To understand how real estate is adapting to new technologies, Digital Journal spoke with Aleksandra Scepanovic, who is the Managing Director at Ideal Properties Group. Ideal is a privately owned, independent real estate firm specializing in premier Brooklyn and Manhattan neighborhoods.

Ideal see the need to be technologically innovative, such as through is website and database, Scepanovic also provides information about technological changes affecting the real estate market in general.

Aleksandra Scepanovic  Managing Director at Ideal Properties Group

Aleksandra Scepanovic, Managing Director at Ideal Properties Group
Aleksandra Scepanovic

Digital Journal: Thanks for the interview. What’s the current state of the real estate market?

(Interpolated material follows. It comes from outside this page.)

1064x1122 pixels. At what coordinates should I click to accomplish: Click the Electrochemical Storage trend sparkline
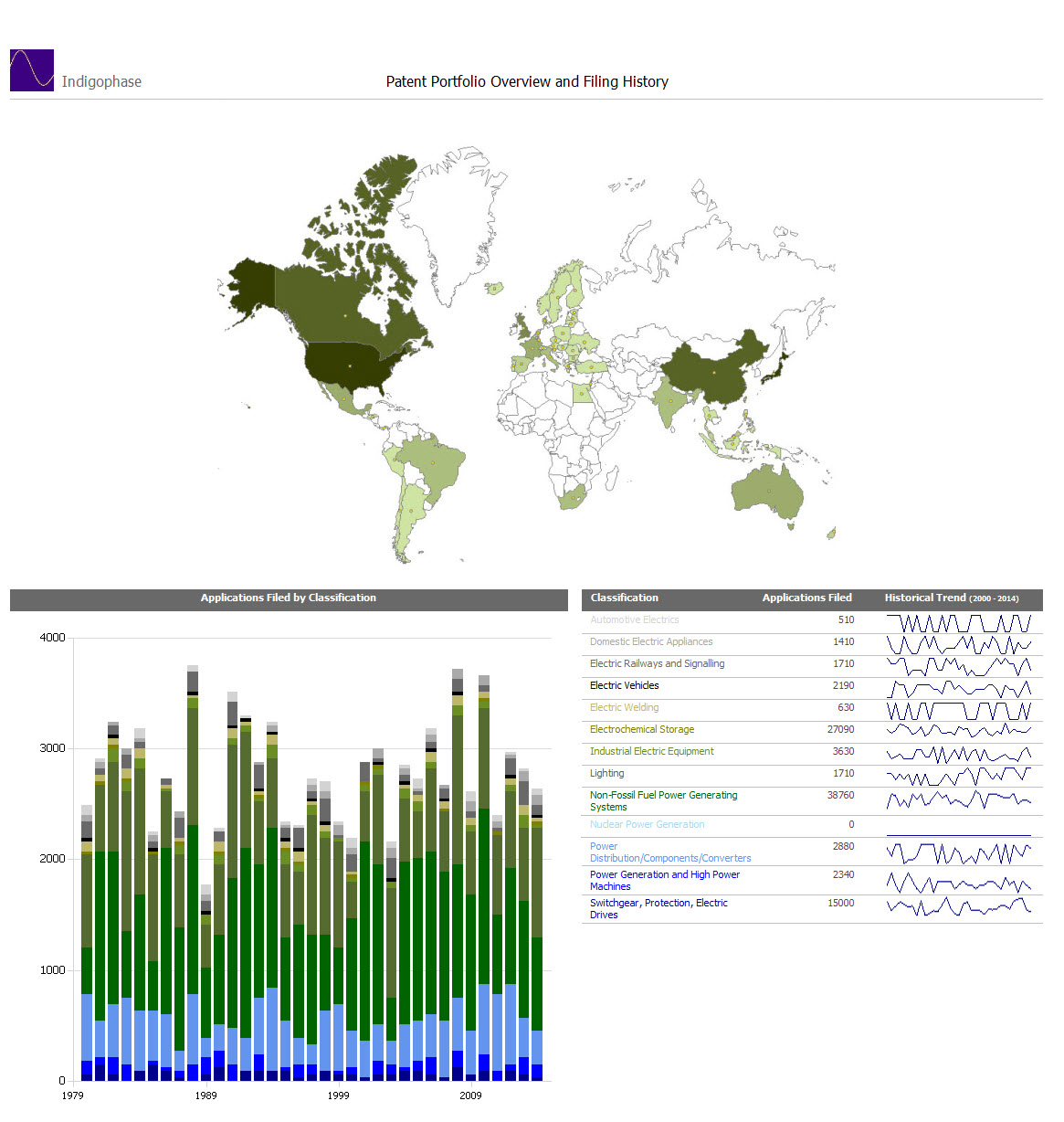(957, 731)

Aleksandra Scepanovic: The real estate market in New York City is just waking up for the season. With the first rays of sun, buyers’ enthusiasm starts to soar, driving the prices up along with the interest. Open houses, mostly “by appointment” in the last few weeks of the winter, are turning into inspired ways to spend a weekend afternoon. Commercial real estate is taking a bit of a back seat, in an era of retail, especially, trying to figure out how to continue to compete with familiar online shopping destinations.

DJ: How is new technology altering real estate?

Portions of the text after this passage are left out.